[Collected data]
::::::::

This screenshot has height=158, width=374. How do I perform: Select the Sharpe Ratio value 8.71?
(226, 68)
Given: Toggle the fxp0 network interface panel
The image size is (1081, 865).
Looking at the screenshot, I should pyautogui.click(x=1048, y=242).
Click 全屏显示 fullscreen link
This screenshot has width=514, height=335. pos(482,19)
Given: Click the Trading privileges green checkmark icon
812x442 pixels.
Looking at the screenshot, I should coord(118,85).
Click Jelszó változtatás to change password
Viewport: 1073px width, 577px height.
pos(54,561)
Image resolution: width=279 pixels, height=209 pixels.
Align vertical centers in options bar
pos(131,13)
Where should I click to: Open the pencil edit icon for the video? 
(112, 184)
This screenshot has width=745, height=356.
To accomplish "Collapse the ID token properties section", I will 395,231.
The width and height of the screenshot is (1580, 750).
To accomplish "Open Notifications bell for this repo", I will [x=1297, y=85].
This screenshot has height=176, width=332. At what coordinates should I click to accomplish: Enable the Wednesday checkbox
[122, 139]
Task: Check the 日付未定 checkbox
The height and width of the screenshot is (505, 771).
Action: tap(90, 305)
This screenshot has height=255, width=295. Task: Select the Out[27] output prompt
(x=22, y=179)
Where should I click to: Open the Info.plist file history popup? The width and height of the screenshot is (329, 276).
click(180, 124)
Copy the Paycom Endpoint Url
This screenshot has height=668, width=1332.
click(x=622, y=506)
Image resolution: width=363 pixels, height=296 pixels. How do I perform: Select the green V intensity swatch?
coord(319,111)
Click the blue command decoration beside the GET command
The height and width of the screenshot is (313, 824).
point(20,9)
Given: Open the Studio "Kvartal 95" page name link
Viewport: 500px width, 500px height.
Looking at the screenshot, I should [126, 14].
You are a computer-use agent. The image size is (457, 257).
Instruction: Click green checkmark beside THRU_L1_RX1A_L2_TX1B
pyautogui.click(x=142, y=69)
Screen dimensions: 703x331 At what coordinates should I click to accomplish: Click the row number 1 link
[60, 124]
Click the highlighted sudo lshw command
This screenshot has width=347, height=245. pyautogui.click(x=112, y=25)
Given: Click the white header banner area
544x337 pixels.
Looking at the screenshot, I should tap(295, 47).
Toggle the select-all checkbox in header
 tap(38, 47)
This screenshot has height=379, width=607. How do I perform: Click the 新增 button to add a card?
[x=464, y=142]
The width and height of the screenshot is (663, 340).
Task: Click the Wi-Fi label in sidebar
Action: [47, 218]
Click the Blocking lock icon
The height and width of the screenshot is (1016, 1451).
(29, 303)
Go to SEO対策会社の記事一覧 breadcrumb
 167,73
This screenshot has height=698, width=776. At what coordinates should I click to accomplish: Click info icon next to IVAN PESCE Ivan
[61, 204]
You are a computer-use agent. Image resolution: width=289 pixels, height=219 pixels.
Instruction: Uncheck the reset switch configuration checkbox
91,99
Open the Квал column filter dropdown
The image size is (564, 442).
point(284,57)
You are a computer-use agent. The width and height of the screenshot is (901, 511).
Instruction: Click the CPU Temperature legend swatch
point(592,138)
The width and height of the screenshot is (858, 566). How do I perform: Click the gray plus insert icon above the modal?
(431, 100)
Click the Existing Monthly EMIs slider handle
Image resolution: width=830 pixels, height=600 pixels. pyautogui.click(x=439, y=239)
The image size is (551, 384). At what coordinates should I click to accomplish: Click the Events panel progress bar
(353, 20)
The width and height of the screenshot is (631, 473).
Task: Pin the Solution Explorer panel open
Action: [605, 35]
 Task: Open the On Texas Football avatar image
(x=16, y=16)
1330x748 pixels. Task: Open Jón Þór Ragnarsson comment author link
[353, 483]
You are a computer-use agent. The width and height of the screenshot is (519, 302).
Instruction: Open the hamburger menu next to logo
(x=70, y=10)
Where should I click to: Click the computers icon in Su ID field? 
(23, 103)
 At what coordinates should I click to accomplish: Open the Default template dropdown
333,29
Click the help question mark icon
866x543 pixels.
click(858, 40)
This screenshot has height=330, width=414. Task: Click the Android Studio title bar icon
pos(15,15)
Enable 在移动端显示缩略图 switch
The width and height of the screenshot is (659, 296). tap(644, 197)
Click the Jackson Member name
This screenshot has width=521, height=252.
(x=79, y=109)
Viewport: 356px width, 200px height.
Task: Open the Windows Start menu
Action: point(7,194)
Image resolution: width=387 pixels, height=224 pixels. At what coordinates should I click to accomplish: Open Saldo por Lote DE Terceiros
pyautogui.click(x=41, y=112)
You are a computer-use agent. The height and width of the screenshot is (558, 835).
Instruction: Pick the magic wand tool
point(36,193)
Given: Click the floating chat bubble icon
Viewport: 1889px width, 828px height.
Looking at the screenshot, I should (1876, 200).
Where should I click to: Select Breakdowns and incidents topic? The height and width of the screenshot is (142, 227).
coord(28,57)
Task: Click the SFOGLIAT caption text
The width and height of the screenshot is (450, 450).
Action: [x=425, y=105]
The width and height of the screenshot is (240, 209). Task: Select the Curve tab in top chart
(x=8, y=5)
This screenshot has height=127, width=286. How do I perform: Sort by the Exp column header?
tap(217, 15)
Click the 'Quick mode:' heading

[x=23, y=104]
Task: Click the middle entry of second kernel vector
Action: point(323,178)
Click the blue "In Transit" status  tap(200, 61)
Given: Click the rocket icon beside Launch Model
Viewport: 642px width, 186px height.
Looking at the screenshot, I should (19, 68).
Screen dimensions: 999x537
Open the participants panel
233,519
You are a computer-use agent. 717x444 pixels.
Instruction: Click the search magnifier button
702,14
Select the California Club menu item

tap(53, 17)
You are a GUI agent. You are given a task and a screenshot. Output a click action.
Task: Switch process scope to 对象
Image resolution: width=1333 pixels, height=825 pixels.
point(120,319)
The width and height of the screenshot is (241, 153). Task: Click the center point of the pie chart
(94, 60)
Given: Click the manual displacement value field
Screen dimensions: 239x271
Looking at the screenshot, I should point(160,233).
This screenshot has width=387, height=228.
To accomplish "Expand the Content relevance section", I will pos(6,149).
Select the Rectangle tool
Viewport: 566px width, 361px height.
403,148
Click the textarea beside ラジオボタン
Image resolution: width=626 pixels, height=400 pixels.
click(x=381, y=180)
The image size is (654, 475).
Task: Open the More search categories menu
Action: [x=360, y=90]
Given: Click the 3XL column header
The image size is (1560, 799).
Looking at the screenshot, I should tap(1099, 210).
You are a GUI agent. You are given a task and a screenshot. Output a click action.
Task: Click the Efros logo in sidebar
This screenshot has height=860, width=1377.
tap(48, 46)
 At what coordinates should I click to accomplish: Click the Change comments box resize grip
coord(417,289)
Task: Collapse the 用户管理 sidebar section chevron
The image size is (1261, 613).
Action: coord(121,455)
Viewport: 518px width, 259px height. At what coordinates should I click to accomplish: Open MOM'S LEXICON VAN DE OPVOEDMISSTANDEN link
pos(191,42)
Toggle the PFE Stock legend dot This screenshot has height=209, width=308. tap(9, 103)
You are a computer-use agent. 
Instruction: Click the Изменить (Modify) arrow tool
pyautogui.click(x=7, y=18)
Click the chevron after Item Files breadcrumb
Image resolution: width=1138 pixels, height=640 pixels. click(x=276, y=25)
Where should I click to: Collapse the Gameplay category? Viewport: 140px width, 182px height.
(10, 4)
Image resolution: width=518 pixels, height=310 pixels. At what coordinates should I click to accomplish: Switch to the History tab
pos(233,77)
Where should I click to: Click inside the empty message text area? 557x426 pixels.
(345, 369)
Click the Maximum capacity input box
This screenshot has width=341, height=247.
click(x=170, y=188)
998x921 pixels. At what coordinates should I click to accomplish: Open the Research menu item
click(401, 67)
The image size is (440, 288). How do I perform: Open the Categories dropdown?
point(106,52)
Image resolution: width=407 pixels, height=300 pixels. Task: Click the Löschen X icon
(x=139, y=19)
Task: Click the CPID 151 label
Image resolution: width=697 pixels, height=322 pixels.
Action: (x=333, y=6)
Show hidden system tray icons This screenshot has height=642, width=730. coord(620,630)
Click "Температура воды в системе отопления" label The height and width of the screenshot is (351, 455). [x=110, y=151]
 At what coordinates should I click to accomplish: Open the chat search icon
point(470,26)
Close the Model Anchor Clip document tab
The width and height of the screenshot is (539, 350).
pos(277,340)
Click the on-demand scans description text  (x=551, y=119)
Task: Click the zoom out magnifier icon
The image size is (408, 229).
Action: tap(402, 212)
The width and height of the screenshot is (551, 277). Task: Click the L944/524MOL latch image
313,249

::::::::

WORK TO COMPLETE:
The word "will" appears on some lines of the data above; count those lines and give only the total.

WRITTEN SOLUTION:
3